(Aim of the task) Copy the entries below word for word, from the line containing "Where should I click to: Click the latitude" through the final line of the entries, including both of those lines.

(Rows)
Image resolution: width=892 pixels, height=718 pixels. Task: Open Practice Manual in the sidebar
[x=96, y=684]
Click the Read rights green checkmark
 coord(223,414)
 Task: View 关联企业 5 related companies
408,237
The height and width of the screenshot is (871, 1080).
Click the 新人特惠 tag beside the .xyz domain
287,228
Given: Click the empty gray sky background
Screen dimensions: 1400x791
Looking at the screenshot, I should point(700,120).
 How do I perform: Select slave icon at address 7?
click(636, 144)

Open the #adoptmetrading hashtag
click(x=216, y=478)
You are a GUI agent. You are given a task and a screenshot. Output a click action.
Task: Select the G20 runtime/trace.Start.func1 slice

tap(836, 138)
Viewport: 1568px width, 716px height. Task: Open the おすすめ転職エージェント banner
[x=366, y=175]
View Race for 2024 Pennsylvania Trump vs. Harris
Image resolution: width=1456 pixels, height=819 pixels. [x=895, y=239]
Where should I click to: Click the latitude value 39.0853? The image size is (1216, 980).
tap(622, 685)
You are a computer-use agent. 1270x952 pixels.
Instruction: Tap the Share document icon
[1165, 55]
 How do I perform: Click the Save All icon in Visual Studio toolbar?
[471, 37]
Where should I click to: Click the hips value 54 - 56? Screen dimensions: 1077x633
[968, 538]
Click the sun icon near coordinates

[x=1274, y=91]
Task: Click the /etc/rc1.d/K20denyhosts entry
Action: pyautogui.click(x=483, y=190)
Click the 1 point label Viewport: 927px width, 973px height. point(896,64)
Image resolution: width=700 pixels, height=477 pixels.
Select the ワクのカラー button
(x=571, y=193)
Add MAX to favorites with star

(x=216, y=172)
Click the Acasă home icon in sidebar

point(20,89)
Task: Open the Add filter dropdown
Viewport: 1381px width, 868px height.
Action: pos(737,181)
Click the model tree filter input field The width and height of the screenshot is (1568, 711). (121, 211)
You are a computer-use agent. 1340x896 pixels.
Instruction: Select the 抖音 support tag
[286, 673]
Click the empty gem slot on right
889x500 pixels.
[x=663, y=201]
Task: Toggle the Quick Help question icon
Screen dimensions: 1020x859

(Exercise answer)
Where should I click to: Click the latitude value 39.0853? The image size is (1216, 980).
tap(622, 685)
You are a computer-use agent. 1270x952 pixels.
Instruction: Tap the Share document icon
[1165, 55]
 How do I perform: Click the Save All icon in Visual Studio toolbar?
[471, 37]
Where should I click to: Click the hips value 54 - 56? Screen dimensions: 1077x633
[968, 538]
Click the sun icon near coordinates

[x=1274, y=91]
Task: Click the /etc/rc1.d/K20denyhosts entry
Action: pyautogui.click(x=483, y=190)
Click the 1 point label Viewport: 927px width, 973px height. point(896,64)
Image resolution: width=700 pixels, height=477 pixels.
Select the ワクのカラー button
(x=571, y=193)
Add MAX to favorites with star

(x=216, y=172)
Click the Acasă home icon in sidebar

point(20,89)
Task: Open the Add filter dropdown
Viewport: 1381px width, 868px height.
Action: pos(737,181)
Click the model tree filter input field The width and height of the screenshot is (1568, 711). (121, 211)
You are a computer-use agent. 1340x896 pixels.
Instruction: Select the 抖音 support tag
[286, 673]
Click the empty gem slot on right
889x500 pixels.
[x=663, y=201]
Task: Toggle the Quick Help question icon
Screen dimensions: 1020x859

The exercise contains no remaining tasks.